Top of INPUT DATA
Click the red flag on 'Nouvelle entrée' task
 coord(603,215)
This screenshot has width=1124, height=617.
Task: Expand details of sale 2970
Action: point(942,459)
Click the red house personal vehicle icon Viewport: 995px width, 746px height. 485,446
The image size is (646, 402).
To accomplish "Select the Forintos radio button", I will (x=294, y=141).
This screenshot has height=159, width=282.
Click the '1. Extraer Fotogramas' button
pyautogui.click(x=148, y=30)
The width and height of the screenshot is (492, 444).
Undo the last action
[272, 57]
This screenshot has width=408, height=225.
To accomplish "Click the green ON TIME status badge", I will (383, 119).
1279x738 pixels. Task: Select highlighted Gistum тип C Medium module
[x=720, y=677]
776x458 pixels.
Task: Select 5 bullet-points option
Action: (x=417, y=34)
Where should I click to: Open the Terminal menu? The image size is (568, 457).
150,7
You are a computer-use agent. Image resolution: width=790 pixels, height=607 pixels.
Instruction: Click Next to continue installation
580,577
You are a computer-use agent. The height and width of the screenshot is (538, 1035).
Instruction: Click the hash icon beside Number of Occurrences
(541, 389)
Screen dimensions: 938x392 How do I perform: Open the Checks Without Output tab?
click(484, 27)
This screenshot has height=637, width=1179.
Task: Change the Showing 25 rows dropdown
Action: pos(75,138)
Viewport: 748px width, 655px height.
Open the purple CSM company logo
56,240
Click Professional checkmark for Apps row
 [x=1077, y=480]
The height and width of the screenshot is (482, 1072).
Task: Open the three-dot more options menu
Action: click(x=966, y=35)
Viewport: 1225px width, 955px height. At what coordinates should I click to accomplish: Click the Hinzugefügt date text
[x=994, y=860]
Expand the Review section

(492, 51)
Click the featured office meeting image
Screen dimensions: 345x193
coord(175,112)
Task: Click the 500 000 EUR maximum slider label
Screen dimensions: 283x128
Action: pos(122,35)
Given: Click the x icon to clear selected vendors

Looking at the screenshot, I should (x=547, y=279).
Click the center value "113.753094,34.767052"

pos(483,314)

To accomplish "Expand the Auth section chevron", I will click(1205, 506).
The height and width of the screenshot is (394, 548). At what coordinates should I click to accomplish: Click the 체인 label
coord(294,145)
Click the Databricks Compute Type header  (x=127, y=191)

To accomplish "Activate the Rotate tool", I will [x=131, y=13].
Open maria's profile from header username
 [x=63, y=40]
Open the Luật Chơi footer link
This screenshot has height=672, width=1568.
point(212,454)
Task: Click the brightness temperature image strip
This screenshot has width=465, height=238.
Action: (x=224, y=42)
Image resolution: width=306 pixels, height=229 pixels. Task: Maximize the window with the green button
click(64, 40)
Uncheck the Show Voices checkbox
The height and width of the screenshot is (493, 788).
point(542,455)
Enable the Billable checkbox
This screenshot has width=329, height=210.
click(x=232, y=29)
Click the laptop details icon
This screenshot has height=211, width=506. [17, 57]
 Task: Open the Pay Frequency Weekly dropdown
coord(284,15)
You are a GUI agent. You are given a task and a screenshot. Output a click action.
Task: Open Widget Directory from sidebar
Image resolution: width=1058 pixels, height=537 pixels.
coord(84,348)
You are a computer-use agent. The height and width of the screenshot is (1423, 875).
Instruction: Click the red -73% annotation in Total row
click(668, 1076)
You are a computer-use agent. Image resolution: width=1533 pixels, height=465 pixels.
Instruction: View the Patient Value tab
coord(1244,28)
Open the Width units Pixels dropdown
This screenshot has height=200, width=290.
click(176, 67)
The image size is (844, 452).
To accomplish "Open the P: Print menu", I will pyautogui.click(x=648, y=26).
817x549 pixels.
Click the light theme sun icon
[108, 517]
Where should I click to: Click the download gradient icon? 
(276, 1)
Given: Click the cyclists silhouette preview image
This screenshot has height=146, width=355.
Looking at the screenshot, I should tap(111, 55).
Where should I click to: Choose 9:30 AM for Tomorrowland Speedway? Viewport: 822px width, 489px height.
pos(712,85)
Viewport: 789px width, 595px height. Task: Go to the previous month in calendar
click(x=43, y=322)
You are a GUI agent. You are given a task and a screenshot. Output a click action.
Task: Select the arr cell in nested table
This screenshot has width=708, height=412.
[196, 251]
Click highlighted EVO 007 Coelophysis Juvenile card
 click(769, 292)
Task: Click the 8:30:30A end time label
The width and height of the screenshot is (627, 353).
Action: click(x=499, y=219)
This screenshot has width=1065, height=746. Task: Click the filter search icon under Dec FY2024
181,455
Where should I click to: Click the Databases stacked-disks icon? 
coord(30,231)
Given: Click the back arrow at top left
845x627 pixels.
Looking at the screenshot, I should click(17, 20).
Bottom of INPUT DATA
● **WHAT YOU HAVE TO DO**
Please go through the data above and copy each line containing the word "will".

● **SOLUTION TO THIS EXERCISE**
To accomplish "Select the Forintos radio button", I will (x=294, y=141).
To accomplish "Click the green ON TIME status badge", I will (383, 119).
To accomplish "Expand the Auth section chevron", I will click(1205, 506).
To accomplish "Activate the Rotate tool", I will [x=131, y=13].
To accomplish "Open the P: Print menu", I will pyautogui.click(x=648, y=26).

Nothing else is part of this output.